Document text:
Wednesday, January 27, 2010

Three Paradigm Shifts Needed for Innovation

"We need to make 2010 what Obama should have made 2009: the year of innovation."
~Thomas Friedman in the New York Times


As I continue to speak out, discuss with others, and read/hear thought leaders grappling with how to make our culture more innovative, I am struck by common themes and agreements. Clearly, almost all of us see the need for change, and the need to support efforts that will bring about more creative solutions--in education, in organizations, in cities. We need more stimulation (rather than just stimulus) to get us excited about innovation and entrepreneurship, writes Thomas Friedman in the New York Times a few days ago. "The best way to counter the Tea Party movement, which is all about stopping things," he writes, "is with an Innovation Movement, which is all about starting things."

But an innovation movement needs to shift our quite-stubborn mindsets that are currently not serving us well or promoting creative action. Here are the three key paradigm shifts necessary for cultural innovation that I see, with recent confirmation in the pages of a couple of our few-remaining national publications.

1. The valuing of the right brain. It's one thing to say we need to be creative, but it's quite another to support, value and honor those things which improve our creative, right brains. Corporate America in particular still has a hard time valuing anything that appears too "touchy-feely" or that can't be measured easily through profit and loss. But as Einstein said, "Not everything that can be counted counts, and not everything that counts can be counted." Recent commentators have been championing liberal arts--which support this blog's emphasis on right brain power--in order to boost innovation. "If the country is to prosper--economically, culturally, morally," writes Jon Meacham in Newsweek, "we have to trust the institutions, old and new, that nurture creativity." Even MBA programs are beginning to find ways to increase right brain education, according to a recent New York Times article. Roger Martin, the new dean of the Rotman School of Management at the University of Toronto, describes his goal as a kind of “liberal arts M.B.A." and other programs are increasing focus on thinking differently and using design thinking to solve problems. The next step is for companies to put actual money behind programs that increase right brain thinking of their employees.

2. Collaboration across Disciplines. We are realizing that new solutions must come from a kind of collaboration that breaks down silos of expertise and combines perspectives and wisdom from many. We are currently set up--in academia, in business, in government--with very little communication between departments and domains. It's time to be multidisciplinary. CEO of IBM Sam Palmisano just wrote, "We will need ongoing, structured collaboration among city agencies; across business, the nongovernmental sector, academia and communities; and among cities and regional authorities. And that's going to require that we develop new skills for both managing people and leading organizations." Both because innovation comes most commonly from the intersection of disparate ideas, and because our economy demands now that we share best practices and help each other solve difficult challenges, collaboration across disciplines must become a real priority. That means working on our collaborative skills, as some MBA programs in the aforementioned article are doing. It also means we need more people who are comprehensivists, able to facilitate dialogue and problem solving among different groups.

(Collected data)
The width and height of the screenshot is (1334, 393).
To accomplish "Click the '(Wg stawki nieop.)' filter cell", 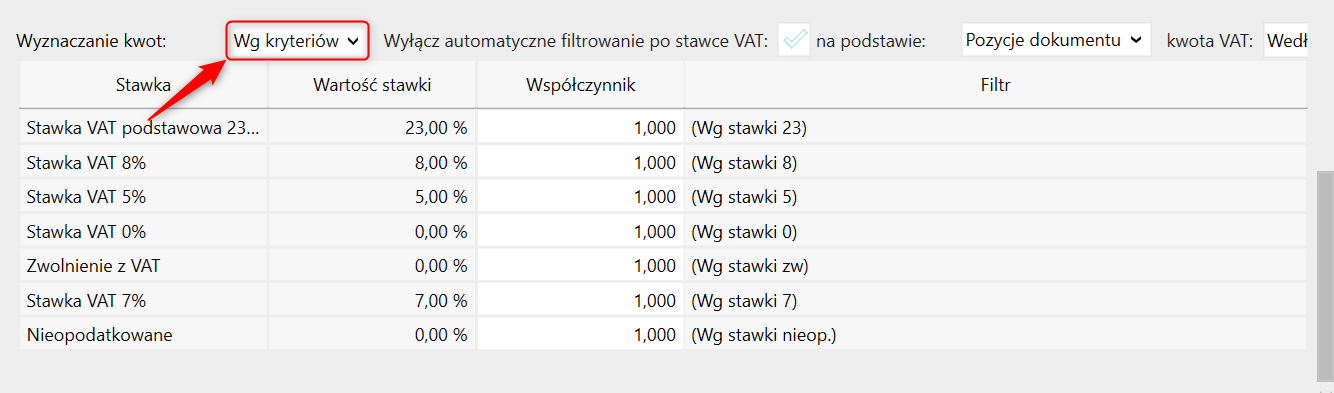I will pyautogui.click(x=995, y=335).
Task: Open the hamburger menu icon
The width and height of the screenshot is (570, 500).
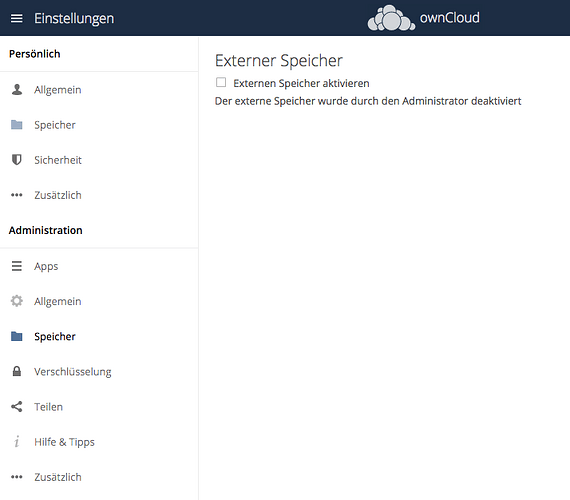Action: click(17, 18)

Exercise instructions:
[1] List every person mentioned by name in the text on paradigm shifts for innovation, in the order each first appears.
[2] Write the next part of the text on paradigm shifts for innovation, picking up after its final sentence.

Answers to the tasks:
[1] Obama, Thomas Friedman, Einstein, Jon Meacham, Roger Martin, Sam Palmisano

[2]
3. Act for the long term and not just the short. This is currently America's Achilles' Heel, perhaps the one change of mindset with which most people wholeheartedly agree, but often feel helpless about. To become an innovative culture, we must insist that the quarterly earnings report, the short-term R.O.I., and the next primary election cannot solely determine our behavior. A company can't be innovative if every new R&D project must prove its worth within a year, a requirement of one local large company that is handcuffing an employee I just spoke with. Short-term thinking, especially one ruled by data and numbers and not human values (Google getting out of China appeared to be a rare exception), is killing us as a culture. It limits creativity and prevents the adoption of unpopular-though-healthy policies and practices, regardless of how much the current system is limping along. Every expert in innovation knows that only by allowing for failure and taking risks, even during hard times, is innovation possible. And yet right now as a country we can't solve any of our persistent problems--you name them--because of the suffocating idolatry of the short term.

I found myself typing with rather exasperated fingertips here, as we are just hours away from the State of the Union. I'm not feeling particular hopeful that we can shift paradigms, despite some convincing clamoring for it. How about a little help from you, my elusive reader? Can you share any signs you see that we are valuing the right brain, collaborating across disciplines and acting for the long term?

Wednesday, January 20, 2010

Making Sense of our Urgency, Making Art out of Radishes

Still tasting the tortillas from my recent excursion to Mexico, I am most struck by one cultural difference here: a distorted sense of urgency of American life. We always have somewhere we have to get to, something else we must do, this to get done, that deadline to meet. It's a badge we wear. Now, I know some of these tasks are indeed important right now, and that productivity is a hallmark of who we are. But, as un-American as it may be, I’m not ashamed to admit that I don’t like being a rat back running on my wheel of "shoulds."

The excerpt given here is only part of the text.